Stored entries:
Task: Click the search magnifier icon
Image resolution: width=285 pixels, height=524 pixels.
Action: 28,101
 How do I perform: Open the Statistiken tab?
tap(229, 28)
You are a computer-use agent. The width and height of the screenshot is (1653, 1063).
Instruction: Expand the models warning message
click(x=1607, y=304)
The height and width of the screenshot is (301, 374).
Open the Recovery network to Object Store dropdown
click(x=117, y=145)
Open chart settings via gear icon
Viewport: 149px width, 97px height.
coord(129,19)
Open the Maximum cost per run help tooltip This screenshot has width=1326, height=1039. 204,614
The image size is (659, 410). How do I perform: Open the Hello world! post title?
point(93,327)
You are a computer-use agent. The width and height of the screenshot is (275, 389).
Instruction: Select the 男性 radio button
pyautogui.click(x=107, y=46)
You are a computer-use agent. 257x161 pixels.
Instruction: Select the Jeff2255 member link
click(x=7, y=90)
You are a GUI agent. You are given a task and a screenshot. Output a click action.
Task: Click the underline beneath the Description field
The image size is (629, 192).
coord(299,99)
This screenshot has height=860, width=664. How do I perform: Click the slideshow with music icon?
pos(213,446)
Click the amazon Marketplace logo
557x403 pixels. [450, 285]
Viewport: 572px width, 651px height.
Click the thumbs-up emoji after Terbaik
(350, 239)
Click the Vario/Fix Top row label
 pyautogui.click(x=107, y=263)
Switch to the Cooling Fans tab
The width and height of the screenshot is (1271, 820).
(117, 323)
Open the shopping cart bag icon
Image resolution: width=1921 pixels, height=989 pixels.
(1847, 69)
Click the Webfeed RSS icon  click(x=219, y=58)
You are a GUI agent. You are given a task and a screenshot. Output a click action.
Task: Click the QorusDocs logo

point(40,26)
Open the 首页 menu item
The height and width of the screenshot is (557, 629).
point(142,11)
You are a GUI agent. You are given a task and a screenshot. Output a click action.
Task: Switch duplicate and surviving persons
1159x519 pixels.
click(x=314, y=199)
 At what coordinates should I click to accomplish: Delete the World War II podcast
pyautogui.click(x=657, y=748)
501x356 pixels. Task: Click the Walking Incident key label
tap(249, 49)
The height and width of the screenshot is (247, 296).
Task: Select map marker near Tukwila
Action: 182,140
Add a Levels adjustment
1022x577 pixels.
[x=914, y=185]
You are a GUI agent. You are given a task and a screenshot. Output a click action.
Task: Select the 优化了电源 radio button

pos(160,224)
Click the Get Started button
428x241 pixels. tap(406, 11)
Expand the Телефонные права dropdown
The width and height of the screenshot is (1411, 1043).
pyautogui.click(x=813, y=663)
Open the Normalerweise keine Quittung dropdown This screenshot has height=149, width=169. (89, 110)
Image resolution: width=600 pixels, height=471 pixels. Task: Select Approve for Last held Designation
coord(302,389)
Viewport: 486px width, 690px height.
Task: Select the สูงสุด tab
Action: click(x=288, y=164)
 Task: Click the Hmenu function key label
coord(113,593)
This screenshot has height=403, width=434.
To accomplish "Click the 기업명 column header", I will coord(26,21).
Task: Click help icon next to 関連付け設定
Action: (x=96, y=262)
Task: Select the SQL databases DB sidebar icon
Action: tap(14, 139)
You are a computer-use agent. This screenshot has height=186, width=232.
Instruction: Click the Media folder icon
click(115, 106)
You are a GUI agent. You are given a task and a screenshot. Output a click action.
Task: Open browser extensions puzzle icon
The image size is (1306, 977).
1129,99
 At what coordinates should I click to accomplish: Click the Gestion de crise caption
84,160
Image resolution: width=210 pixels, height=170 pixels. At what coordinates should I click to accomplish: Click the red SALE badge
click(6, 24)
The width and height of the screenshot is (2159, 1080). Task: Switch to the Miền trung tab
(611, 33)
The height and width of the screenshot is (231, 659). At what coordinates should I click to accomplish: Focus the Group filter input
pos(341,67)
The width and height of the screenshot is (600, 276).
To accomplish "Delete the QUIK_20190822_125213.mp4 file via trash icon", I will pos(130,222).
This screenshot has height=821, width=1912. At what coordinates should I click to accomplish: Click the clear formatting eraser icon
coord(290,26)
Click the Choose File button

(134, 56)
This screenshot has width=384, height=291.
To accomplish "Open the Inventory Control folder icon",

- **Work instructions**
Swap "computer-use agent" for "screen assistant" everywhere in the stored entries above, and leave everything else unchanged.

- **Output**
Task: Click the search magnifier icon
Image resolution: width=285 pixels, height=524 pixels.
Action: 28,101
 How do I perform: Open the Statistiken tab?
tap(229, 28)
You are a screen assistant. The width and height of the screenshot is (1653, 1063).
Instruction: Expand the models warning message
click(x=1607, y=304)
The height and width of the screenshot is (301, 374).
Open the Recovery network to Object Store dropdown
click(x=117, y=145)
Open chart settings via gear icon
Viewport: 149px width, 97px height.
coord(129,19)
Open the Maximum cost per run help tooltip This screenshot has width=1326, height=1039. 204,614
The image size is (659, 410). How do I perform: Open the Hello world! post title?
point(93,327)
You are a screen assistant. The width and height of the screenshot is (275, 389).
Instruction: Select the 男性 radio button
pyautogui.click(x=107, y=46)
You are a screen assistant. 257x161 pixels.
Instruction: Select the Jeff2255 member link
click(x=7, y=90)
You are a GUI agent. You are given a task and a screenshot. Output a click action.
Task: Click the underline beneath the Description field
The image size is (629, 192).
coord(299,99)
This screenshot has height=860, width=664. How do I perform: Click the slideshow with music icon?
pos(213,446)
Click the amazon Marketplace logo
557x403 pixels. [450, 285]
Viewport: 572px width, 651px height.
Click the thumbs-up emoji after Terbaik
(350, 239)
Click the Vario/Fix Top row label
 pyautogui.click(x=107, y=263)
Switch to the Cooling Fans tab
The width and height of the screenshot is (1271, 820).
(117, 323)
Open the shopping cart bag icon
Image resolution: width=1921 pixels, height=989 pixels.
(1847, 69)
Click the Webfeed RSS icon  click(x=219, y=58)
You are a GUI agent. You are given a task and a screenshot. Output a click action.
Task: Click the QorusDocs logo

point(40,26)
Open the 首页 menu item
The height and width of the screenshot is (557, 629).
point(142,11)
You are a GUI agent. You are given a task and a screenshot. Output a click action.
Task: Switch duplicate and surviving persons
1159x519 pixels.
click(x=314, y=199)
 At what coordinates should I click to accomplish: Delete the World War II podcast
pyautogui.click(x=657, y=748)
501x356 pixels. Task: Click the Walking Incident key label
tap(249, 49)
The height and width of the screenshot is (247, 296).
Task: Select map marker near Tukwila
Action: 182,140
Add a Levels adjustment
1022x577 pixels.
[x=914, y=185]
You are a GUI agent. You are given a task and a screenshot. Output a click action.
Task: Select the 优化了电源 radio button

pos(160,224)
Click the Get Started button
428x241 pixels. tap(406, 11)
Expand the Телефонные права dropdown
The width and height of the screenshot is (1411, 1043).
pyautogui.click(x=813, y=663)
Open the Normalerweise keine Quittung dropdown This screenshot has height=149, width=169. (89, 110)
Image resolution: width=600 pixels, height=471 pixels. Task: Select Approve for Last held Designation
coord(302,389)
Viewport: 486px width, 690px height.
Task: Select the สูงสุด tab
Action: click(x=288, y=164)
 Task: Click the Hmenu function key label
coord(113,593)
This screenshot has height=403, width=434.
To accomplish "Click the 기업명 column header", I will coord(26,21).
Task: Click help icon next to 関連付け設定
Action: (x=96, y=262)
Task: Select the SQL databases DB sidebar icon
Action: tap(14, 139)
You are a screen assistant. This screenshot has height=186, width=232.
Instruction: Click the Media folder icon
click(115, 106)
You are a GUI agent. You are given a task and a screenshot. Output a click action.
Task: Open browser extensions puzzle icon
The image size is (1306, 977).
1129,99
 At what coordinates should I click to accomplish: Click the Gestion de crise caption
84,160
Image resolution: width=210 pixels, height=170 pixels. At what coordinates should I click to accomplish: Click the red SALE badge
click(6, 24)
The width and height of the screenshot is (2159, 1080). Task: Switch to the Miền trung tab
(611, 33)
The height and width of the screenshot is (231, 659). At what coordinates should I click to accomplish: Focus the Group filter input
pos(341,67)
The width and height of the screenshot is (600, 276).
To accomplish "Delete the QUIK_20190822_125213.mp4 file via trash icon", I will pos(130,222).
This screenshot has height=821, width=1912. At what coordinates should I click to accomplish: Click the clear formatting eraser icon
coord(290,26)
Click the Choose File button

(134, 56)
This screenshot has width=384, height=291.
To accomplish "Open the Inventory Control folder icon",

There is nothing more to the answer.